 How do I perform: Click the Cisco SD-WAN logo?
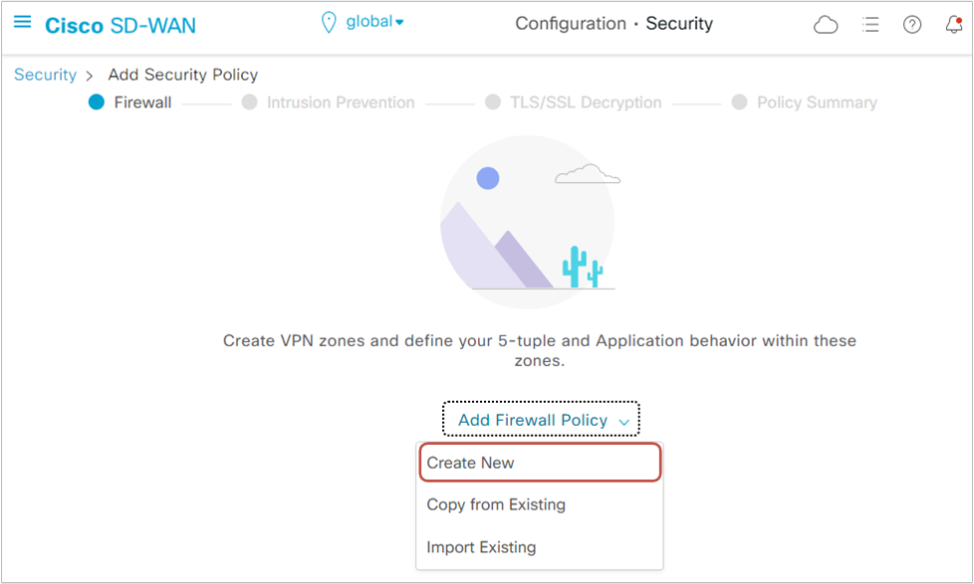pyautogui.click(x=121, y=25)
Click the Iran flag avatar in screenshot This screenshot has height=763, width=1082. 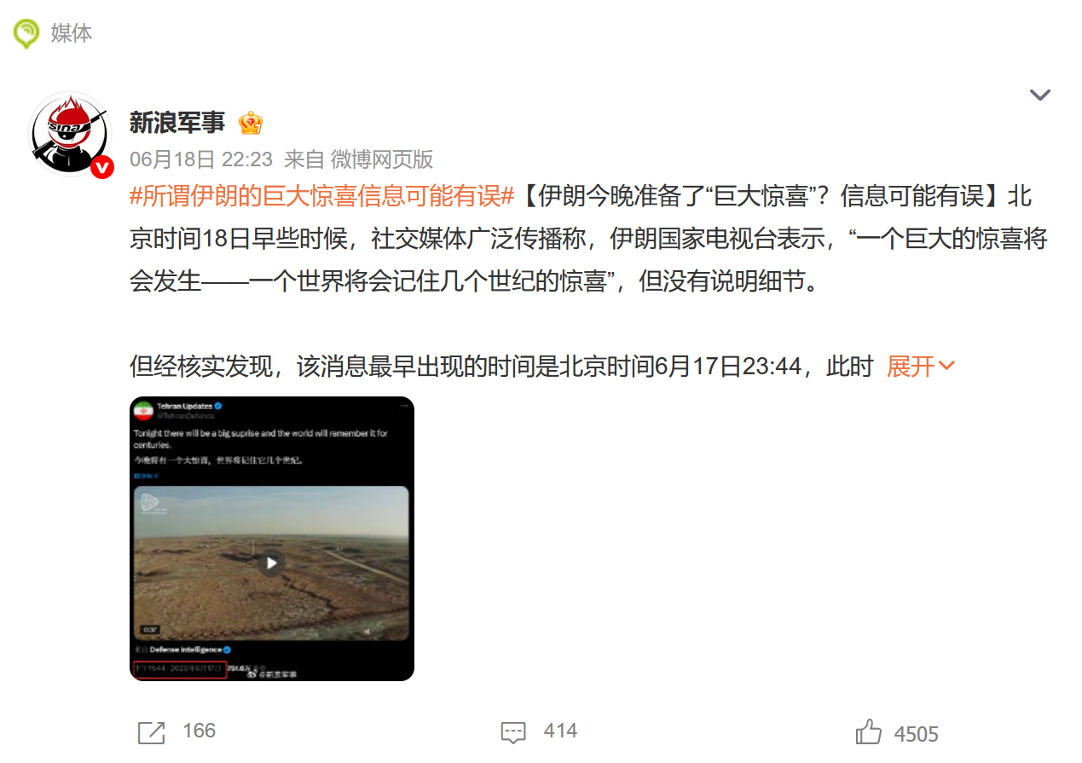click(x=143, y=410)
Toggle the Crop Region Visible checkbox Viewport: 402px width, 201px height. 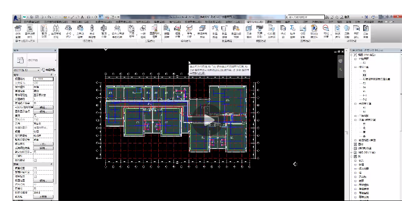(x=36, y=172)
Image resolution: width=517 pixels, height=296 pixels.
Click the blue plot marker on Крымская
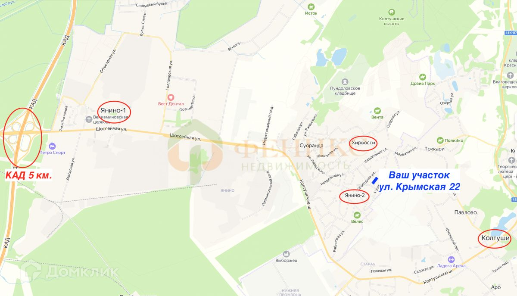coord(375,181)
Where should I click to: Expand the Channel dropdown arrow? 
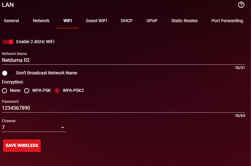[62, 128]
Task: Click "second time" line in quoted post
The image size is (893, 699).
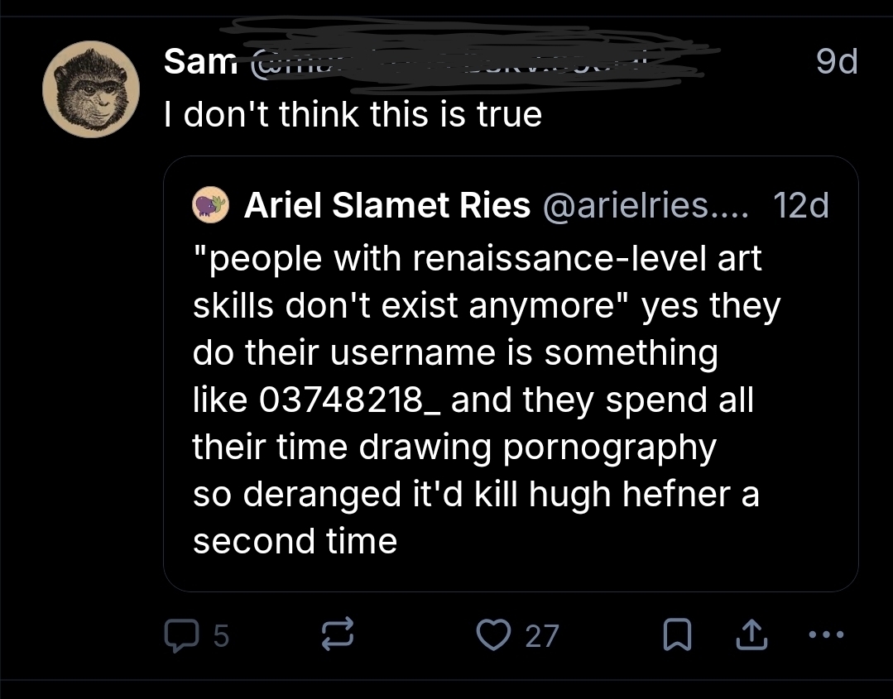Action: click(x=295, y=541)
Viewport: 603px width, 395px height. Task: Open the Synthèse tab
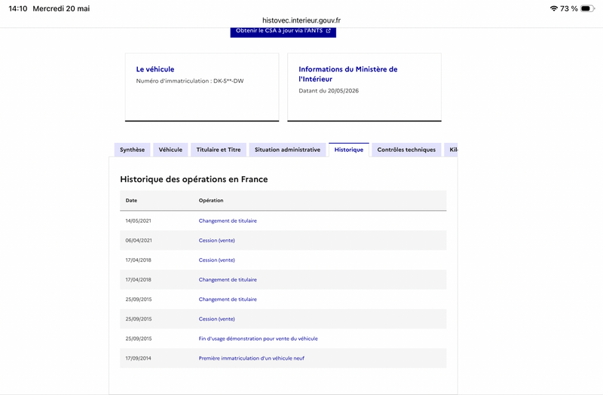[x=133, y=150]
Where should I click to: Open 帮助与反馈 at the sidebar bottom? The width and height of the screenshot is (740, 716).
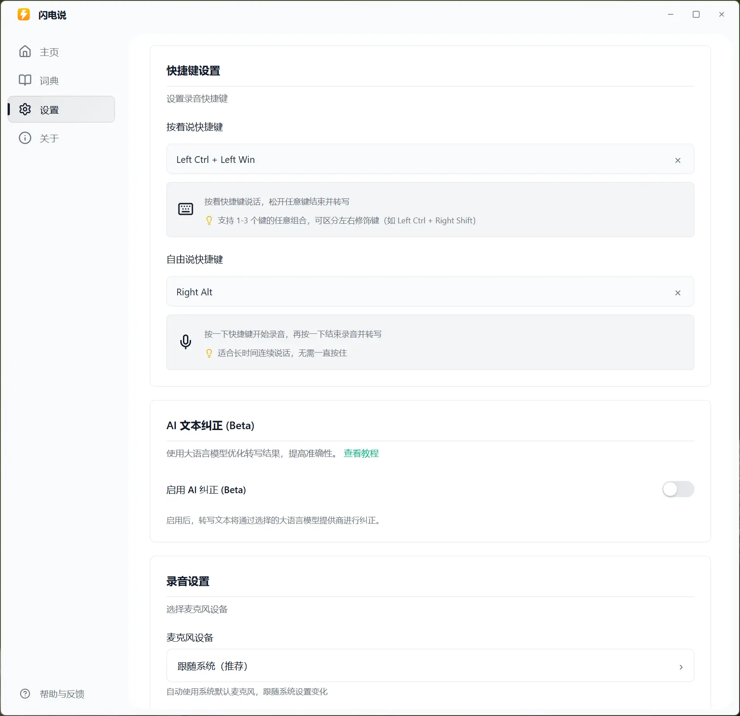click(62, 694)

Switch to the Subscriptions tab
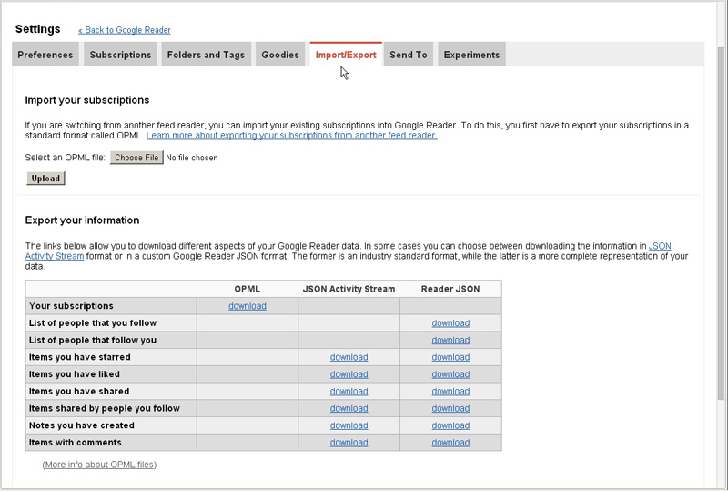coord(120,55)
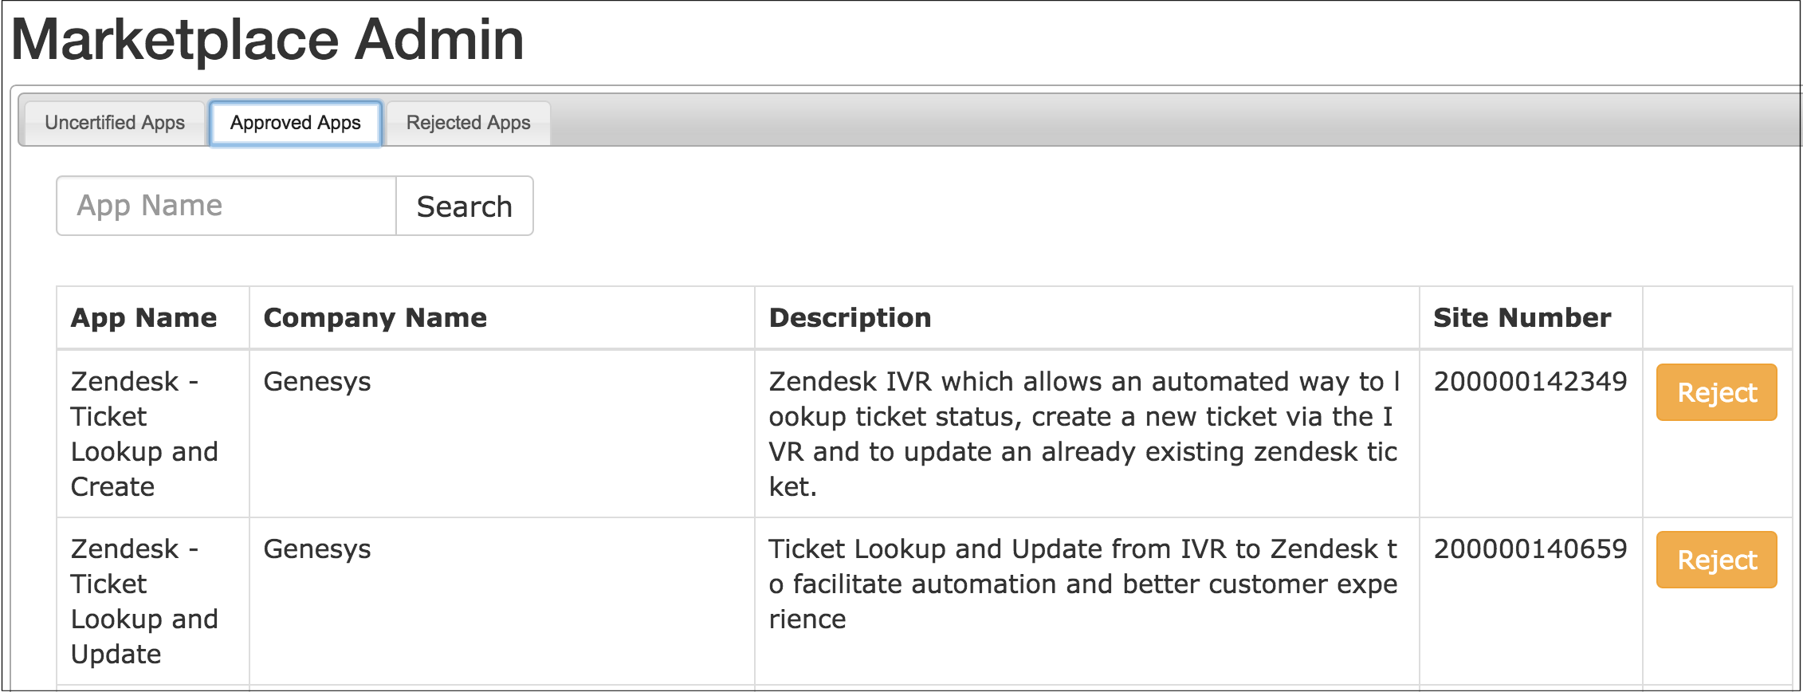Click the App Name column header
Screen dimensions: 1803x692
(x=143, y=317)
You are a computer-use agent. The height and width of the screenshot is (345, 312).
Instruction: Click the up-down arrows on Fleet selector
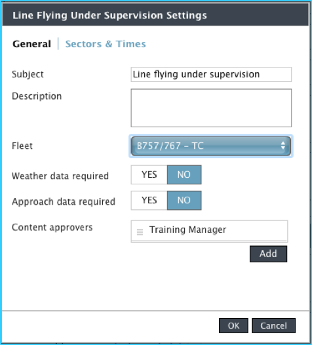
* * * *
▶ [What you have to do]: Every line from the one containing "The image size is (893, 699)." through the last line of the data, both included, is to be repeated exactly; the pictures are to be left out.

▶ [Answer to this task]:
The image size is (893, 699).
Action: click(x=295, y=541)
Viewport: 603px width, 395px height. Task: Open the Synthèse tab
[x=133, y=150]
Where should I click to: Open 帮助与反馈 at the sidebar bottom? The width and height of the screenshot is (740, 716).
click(62, 694)

Switch to the Subscriptions tab
coord(120,55)
Click the App Name column header
Screen dimensions: 1803x692
(x=143, y=317)
You are a computer-use agent. The height and width of the screenshot is (345, 312).
Instruction: Click the up-down arrows on Fleet selector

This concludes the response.